● List of tasks
**A.** In the article on UK government borrowing, how much did public sector bodies borrow in December?
**B.** Write the next part of the article on UK government borrowing, starting after its final sentence.
======== Page excerpt
The Chancellor will be given breathing room to cut taxes or boost spending, economists have said, as the Government borrowed less money than expected last month.
The Office for National Statistics said that public sector bodies borrowed £7.8 billion in December, more than £6 billion less than economists had expected.
It was also £8.4 billion less than a year earlier and the lowest December borrowing figure since 2019.
“This was mainly due to a large drop in debt interest payments which reflected a fall in monthly RPI (retail price index) inflation in October, while the energy price schemes, which contributed to spending last winter, are no longer in place,” said Michal Stelmach, senior economist at KPMG UK.
Economists said that this could give the Chancellor the space he needs to announce tax cuts in March. This is because the Office for Budget Responsibility’s last forecast expected borrowing to be higher.
Forecasting that RPI inflation would be 7.0% in October, the OBR assumed that borrowing would be £14.0 billion in December.
But because RPI was much lower, at 6.1%, the interest that the Government paid on its loans dropped from £18.1 billion in December 2022 to £4.0 billion.
The fact that borrowing is billions of pounds lower in theory allows the Government to spend more money, or raise less money through taxes.
The Chancellor has signalled that if given the choice he would use extra headroom to cut taxes rather than spend more.
But economists warned that these figures do not show that the Government’s wallet is bulging with cash.
Total net debt was £2.69 trillion at the end of the year, which is around 97.7% of the size of the economy, or gross domestic product (GDP).
It means that the debt to GDP ratio is 1.9 percentage points above last December and still at levels not seen since the early 1960s.
“To be clear, implicit even in today’s numbers is that the UK’s public finances do remain under significant strain,” said Sandra Horsfield, an economist at Investec.
================
======== Dataset extract
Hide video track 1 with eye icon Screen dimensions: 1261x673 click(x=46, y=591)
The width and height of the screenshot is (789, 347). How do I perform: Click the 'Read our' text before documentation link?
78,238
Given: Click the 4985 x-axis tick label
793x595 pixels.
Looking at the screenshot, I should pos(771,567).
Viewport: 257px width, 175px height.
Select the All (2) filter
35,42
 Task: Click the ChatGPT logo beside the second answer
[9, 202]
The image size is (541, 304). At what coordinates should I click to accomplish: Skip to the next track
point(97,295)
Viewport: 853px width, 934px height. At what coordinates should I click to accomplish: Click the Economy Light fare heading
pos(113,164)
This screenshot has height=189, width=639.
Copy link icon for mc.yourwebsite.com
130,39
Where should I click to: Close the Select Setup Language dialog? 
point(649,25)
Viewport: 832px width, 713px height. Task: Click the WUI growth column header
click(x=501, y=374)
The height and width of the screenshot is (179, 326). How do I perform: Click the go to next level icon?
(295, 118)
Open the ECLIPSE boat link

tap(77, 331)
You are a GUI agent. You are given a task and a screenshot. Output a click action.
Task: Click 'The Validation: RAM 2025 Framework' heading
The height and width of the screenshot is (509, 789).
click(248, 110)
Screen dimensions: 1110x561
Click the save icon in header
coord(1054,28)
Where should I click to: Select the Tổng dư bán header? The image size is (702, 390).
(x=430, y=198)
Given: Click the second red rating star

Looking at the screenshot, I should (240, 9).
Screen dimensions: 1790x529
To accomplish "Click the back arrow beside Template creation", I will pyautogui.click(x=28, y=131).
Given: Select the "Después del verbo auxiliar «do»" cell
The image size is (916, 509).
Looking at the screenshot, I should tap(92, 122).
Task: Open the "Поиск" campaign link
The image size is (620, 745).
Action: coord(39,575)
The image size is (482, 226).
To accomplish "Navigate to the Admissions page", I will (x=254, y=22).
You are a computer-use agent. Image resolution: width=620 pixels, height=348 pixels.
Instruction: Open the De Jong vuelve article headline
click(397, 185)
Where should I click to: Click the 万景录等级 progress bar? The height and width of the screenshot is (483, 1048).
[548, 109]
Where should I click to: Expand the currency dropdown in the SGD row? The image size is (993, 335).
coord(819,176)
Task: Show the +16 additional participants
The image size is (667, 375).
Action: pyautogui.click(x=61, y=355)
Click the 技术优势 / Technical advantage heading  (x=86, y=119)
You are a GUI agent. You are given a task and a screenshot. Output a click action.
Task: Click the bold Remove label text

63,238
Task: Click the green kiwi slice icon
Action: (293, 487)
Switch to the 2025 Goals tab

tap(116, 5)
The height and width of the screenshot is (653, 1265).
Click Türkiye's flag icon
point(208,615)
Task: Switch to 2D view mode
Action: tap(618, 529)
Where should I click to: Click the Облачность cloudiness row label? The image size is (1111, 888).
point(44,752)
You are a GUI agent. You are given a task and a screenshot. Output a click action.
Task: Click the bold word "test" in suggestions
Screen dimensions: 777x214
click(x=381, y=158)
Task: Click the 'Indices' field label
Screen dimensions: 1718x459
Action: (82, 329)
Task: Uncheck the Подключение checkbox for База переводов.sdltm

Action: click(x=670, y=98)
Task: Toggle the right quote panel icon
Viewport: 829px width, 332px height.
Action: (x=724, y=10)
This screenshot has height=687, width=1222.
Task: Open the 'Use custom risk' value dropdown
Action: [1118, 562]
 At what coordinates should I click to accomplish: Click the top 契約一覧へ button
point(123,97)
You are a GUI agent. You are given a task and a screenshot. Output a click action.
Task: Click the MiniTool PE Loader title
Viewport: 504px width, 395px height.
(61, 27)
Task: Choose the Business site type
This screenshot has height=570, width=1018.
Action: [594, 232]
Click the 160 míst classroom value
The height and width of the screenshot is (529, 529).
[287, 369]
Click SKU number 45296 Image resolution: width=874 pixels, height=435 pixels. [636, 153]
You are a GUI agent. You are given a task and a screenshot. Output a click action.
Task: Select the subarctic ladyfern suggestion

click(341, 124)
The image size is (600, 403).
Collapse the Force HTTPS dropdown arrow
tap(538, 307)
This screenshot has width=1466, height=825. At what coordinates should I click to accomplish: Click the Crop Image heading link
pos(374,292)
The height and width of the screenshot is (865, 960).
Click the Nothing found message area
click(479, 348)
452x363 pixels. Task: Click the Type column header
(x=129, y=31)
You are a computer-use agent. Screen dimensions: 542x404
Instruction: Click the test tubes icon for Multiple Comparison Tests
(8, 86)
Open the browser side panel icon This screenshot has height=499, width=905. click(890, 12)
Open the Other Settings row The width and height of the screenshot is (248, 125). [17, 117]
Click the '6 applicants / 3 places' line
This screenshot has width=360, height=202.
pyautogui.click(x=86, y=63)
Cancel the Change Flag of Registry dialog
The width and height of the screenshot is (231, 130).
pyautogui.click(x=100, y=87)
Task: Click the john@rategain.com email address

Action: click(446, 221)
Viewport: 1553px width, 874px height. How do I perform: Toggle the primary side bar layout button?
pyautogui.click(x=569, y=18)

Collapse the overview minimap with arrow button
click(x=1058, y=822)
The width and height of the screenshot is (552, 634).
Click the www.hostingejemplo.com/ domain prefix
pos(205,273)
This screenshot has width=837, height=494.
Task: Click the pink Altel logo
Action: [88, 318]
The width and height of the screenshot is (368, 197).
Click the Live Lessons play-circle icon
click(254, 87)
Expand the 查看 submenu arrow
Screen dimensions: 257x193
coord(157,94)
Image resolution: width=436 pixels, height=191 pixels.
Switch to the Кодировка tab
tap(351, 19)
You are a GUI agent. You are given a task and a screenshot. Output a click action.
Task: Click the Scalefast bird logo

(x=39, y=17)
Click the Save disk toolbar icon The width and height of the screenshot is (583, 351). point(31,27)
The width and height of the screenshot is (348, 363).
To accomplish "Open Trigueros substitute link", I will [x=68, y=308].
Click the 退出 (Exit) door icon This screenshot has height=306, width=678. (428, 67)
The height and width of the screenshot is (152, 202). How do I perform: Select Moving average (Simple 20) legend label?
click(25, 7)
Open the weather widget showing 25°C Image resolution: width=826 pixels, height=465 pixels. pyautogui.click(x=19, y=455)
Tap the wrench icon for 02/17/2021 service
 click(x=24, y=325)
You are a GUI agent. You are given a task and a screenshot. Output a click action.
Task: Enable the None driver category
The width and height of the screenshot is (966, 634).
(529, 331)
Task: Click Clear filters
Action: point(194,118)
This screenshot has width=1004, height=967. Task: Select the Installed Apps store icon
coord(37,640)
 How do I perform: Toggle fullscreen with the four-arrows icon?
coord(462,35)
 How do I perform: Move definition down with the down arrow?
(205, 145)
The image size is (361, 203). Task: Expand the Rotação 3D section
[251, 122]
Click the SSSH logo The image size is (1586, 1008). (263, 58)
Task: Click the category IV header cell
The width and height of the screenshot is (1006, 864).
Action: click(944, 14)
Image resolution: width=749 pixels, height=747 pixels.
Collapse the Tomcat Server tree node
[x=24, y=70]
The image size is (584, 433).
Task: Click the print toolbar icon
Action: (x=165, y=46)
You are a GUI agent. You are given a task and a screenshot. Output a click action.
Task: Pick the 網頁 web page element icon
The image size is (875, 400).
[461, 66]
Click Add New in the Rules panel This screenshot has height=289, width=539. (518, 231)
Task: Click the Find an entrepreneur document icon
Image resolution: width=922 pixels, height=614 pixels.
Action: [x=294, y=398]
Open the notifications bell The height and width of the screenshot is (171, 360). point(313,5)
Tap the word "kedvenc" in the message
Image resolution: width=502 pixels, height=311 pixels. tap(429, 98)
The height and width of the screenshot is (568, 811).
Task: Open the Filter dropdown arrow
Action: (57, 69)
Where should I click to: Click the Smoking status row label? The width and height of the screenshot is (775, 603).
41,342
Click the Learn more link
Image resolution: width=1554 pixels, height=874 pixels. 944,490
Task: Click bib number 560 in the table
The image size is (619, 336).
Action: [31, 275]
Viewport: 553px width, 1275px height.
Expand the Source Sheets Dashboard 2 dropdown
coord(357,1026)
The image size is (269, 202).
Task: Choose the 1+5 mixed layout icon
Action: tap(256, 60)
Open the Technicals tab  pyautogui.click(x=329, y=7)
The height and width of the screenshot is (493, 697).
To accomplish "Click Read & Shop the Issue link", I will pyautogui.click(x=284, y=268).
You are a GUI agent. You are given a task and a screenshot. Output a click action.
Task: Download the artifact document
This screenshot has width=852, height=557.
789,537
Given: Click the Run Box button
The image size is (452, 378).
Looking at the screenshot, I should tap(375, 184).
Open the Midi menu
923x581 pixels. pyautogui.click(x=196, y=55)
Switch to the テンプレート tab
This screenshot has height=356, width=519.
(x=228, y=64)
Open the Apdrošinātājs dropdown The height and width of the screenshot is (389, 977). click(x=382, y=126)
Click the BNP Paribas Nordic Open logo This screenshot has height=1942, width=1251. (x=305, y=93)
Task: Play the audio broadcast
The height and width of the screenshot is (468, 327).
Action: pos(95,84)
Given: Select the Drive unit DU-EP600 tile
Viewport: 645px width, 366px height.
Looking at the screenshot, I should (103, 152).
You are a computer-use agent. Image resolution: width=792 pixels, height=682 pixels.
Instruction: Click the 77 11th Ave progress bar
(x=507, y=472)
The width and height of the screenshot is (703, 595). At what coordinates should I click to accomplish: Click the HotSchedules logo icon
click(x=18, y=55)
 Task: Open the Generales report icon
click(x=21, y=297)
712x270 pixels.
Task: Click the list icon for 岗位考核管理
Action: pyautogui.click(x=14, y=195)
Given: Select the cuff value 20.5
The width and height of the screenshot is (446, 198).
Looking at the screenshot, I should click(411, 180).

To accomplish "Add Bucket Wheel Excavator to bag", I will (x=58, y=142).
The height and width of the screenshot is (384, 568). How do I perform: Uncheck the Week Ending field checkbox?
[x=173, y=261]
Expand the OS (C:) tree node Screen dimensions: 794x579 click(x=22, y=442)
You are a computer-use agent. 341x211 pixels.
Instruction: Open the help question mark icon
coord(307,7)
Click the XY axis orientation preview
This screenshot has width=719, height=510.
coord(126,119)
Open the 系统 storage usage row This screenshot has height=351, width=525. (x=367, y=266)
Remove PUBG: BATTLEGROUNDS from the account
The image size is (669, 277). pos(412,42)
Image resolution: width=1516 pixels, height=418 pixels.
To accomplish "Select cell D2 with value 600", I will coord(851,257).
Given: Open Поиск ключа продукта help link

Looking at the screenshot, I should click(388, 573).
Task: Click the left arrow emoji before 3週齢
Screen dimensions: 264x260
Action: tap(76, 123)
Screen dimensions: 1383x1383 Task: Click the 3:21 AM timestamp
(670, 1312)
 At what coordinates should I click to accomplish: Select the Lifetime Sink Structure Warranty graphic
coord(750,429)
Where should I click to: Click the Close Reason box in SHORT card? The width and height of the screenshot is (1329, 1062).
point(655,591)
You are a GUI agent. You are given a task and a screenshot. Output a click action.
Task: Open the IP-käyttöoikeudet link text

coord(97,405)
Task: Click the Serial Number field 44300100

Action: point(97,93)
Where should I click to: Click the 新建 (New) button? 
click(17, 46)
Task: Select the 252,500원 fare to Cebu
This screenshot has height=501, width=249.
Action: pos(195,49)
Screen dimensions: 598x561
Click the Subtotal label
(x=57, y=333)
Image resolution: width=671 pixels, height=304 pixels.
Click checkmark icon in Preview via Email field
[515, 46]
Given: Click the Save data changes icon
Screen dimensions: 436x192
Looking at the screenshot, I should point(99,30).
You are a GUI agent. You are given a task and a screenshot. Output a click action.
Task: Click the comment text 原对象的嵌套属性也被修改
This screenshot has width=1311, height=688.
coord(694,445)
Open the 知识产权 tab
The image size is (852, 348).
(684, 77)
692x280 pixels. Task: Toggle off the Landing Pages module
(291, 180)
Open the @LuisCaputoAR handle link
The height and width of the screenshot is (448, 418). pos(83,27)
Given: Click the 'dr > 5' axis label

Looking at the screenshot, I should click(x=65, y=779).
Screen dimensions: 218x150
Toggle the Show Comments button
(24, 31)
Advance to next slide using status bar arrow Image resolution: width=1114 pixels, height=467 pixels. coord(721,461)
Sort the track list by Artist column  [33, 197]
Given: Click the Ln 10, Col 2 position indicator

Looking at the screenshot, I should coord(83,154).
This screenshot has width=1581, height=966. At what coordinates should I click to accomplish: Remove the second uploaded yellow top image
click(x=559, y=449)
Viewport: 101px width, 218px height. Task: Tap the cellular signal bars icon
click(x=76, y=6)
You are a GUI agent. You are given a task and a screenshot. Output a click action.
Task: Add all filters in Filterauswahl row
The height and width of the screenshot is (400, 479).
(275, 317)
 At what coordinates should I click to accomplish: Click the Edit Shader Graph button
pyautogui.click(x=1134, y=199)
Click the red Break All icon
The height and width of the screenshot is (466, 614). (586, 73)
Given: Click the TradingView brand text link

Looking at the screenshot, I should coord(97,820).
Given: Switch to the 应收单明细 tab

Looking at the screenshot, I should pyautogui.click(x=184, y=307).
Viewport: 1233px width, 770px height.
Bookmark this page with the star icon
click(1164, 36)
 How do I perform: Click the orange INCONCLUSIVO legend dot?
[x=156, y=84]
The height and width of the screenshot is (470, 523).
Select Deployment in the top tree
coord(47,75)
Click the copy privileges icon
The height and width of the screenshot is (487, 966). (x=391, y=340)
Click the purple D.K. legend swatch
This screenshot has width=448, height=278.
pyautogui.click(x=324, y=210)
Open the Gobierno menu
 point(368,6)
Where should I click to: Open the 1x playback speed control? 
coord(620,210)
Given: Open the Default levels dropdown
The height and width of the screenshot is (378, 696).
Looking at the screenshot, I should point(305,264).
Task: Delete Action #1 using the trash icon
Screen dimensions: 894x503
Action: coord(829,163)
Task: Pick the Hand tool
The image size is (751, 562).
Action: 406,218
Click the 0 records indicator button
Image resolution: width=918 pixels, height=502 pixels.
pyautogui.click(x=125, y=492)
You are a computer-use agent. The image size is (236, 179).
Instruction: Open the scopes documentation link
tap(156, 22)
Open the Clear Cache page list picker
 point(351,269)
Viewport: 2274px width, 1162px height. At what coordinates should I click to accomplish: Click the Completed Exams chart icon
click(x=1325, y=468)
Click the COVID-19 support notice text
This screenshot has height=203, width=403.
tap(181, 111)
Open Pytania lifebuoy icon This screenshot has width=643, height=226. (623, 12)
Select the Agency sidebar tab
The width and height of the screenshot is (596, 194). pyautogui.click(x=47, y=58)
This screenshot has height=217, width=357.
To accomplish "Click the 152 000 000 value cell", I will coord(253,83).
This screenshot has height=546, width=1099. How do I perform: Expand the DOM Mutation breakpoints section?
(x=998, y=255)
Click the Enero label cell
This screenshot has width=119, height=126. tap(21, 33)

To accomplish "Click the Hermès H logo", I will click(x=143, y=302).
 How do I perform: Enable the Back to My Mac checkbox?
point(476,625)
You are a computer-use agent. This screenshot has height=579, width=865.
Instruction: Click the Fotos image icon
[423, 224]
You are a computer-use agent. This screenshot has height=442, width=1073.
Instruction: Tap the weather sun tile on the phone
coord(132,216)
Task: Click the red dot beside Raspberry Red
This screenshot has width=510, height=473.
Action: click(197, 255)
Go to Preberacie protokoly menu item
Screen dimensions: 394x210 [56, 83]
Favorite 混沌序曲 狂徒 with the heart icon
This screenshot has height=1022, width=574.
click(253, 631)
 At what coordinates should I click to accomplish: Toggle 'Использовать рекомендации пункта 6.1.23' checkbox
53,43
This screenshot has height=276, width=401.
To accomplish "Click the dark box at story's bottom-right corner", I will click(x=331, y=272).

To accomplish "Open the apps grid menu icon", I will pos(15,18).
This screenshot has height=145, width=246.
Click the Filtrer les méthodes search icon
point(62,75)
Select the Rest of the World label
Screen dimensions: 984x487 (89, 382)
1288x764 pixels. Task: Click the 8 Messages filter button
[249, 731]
================
● Answers by item number
**A.** £7.8 billion.

**B.**
She pointed out that while interest payments fell £14.1 billion, borrowing only fell by £8.4 billion. And that was not taking into account that the Government’s coffers also benefited from the de facto end of support on energy bills, which was costing it billions last winter.
Samuel Tombs, chief UK economist at Pantheon Macroeconomics, said that falls in gilt yields, that is the interest the Government pays on some of its loans, and the expectation that interest rates will fall opens up more room for the Treasury.
“In the budget on March 6, (Chancellor Jeremy) Hunt almost certainly will cut personal taxes in a bid to improve his party’s chances in the general election,” he said.
Chief Secretary to the Treasury Laura Trott said: “Protecting millions of lives and livelihoods during Putin’s energy shock and a once-in-a-century pandemic has created economic challenges.
“However, it is right that we pay back these debts so future generations are not left to pick up the tab.
“Because of this Government’s decisive action, the economy is now beginning to turn a corner.
“Inflation has more than halved. Debt is on track to fall as a share of the economy. And we have been able to afford tax cuts for 27 million working people, and an £11 billion tax cut to drive business investment.”